We don't know how many clusters need to build for correct grouping of data. There are multiple ways to decide the k value.

Elbow plot using inertia_ which is sum of the squared distance to centroid and see where the curve bends as that value of k is best choice for the clustering. Similar elbow curve can be plotted against distortion

#### validating the k value

There are mutliple ways to cross validate the cluster.
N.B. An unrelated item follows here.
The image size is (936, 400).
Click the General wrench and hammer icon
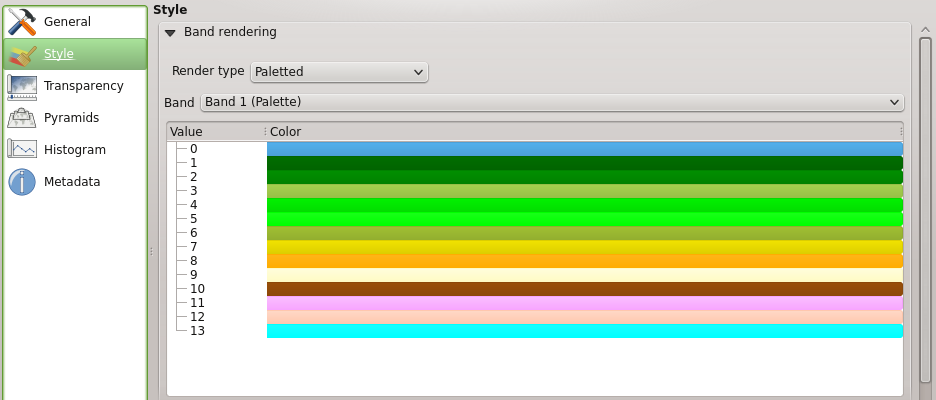[x=22, y=21]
Popular and most used one is Silhouette Coefficient 

*Silhouette Coefficient* : is a value between -1 to 1 where 1 indicates tight cluster and 0 indicates overlapping cluster 


In [None]:
%%time
clusters = range(2, 12)
meanDistortions = []

for k in clusters:
    model = KMeans(n_clusters=k, random_state=1)
    model.fit(subset_scaled_df)
    prediction = model.predict(subset_scaled_df)
    distortion = (
        sum(
            np.min(cdist(subset_scaled_df, model.cluster_centers_, "euclidean"), axis=1)
        )
        / subset_scaled_df.shape[0]
    )

    meanDistortions.append(distortion)

    print("Number of Clusters:", k, "\tAverage Distortion:", distortion)
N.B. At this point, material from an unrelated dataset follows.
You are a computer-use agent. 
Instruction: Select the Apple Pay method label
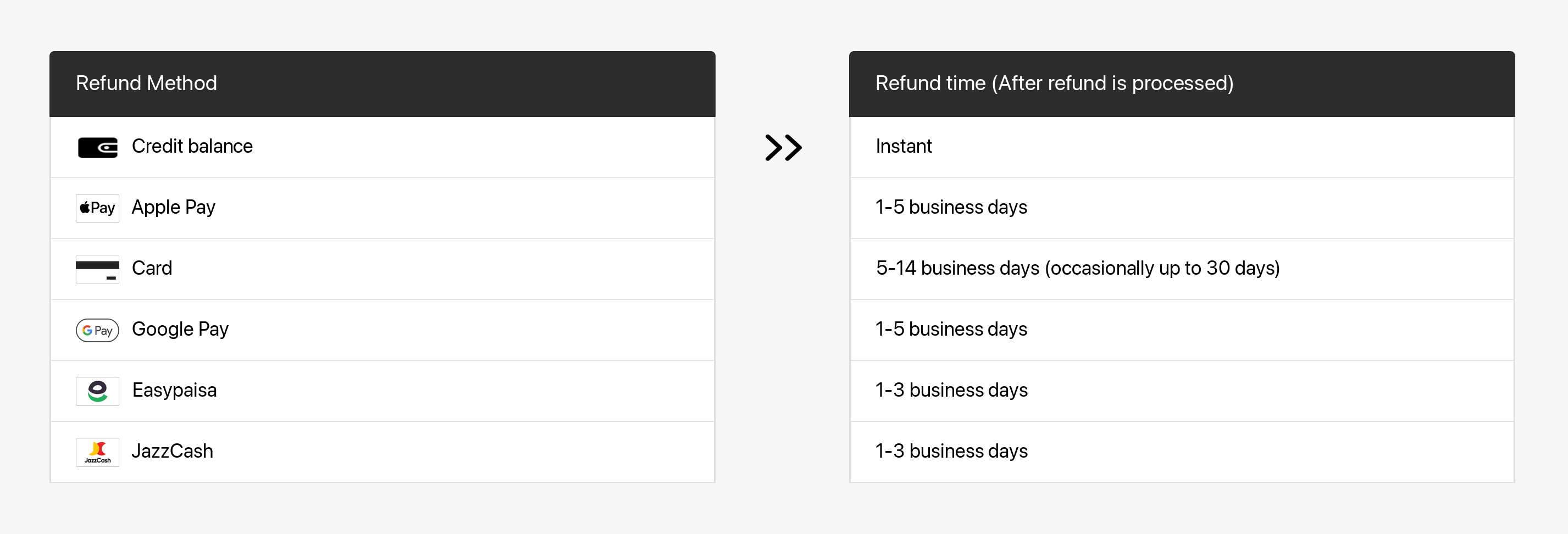pyautogui.click(x=174, y=208)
plt.plot(clusters, meanDistortions, "bx-")
plt.xlabel("k")
plt.ylabel("Average distortion")
plt.title("Selecting k with the Elbow Method")
plt.show()

In [None]:
%%time
clusters = range(2, 12)
Inertias = []

for k in clusters:
    model = KMeans(n_clusters=k, random_state=1)
    model.fit(subset_scaled_df)
    prediction = model.predict(subset_scaled_df)
    Inertias.append(model.inertia_)
    print("Number of Clusters:", k, "\tAverage Inertia:", model.inertia_)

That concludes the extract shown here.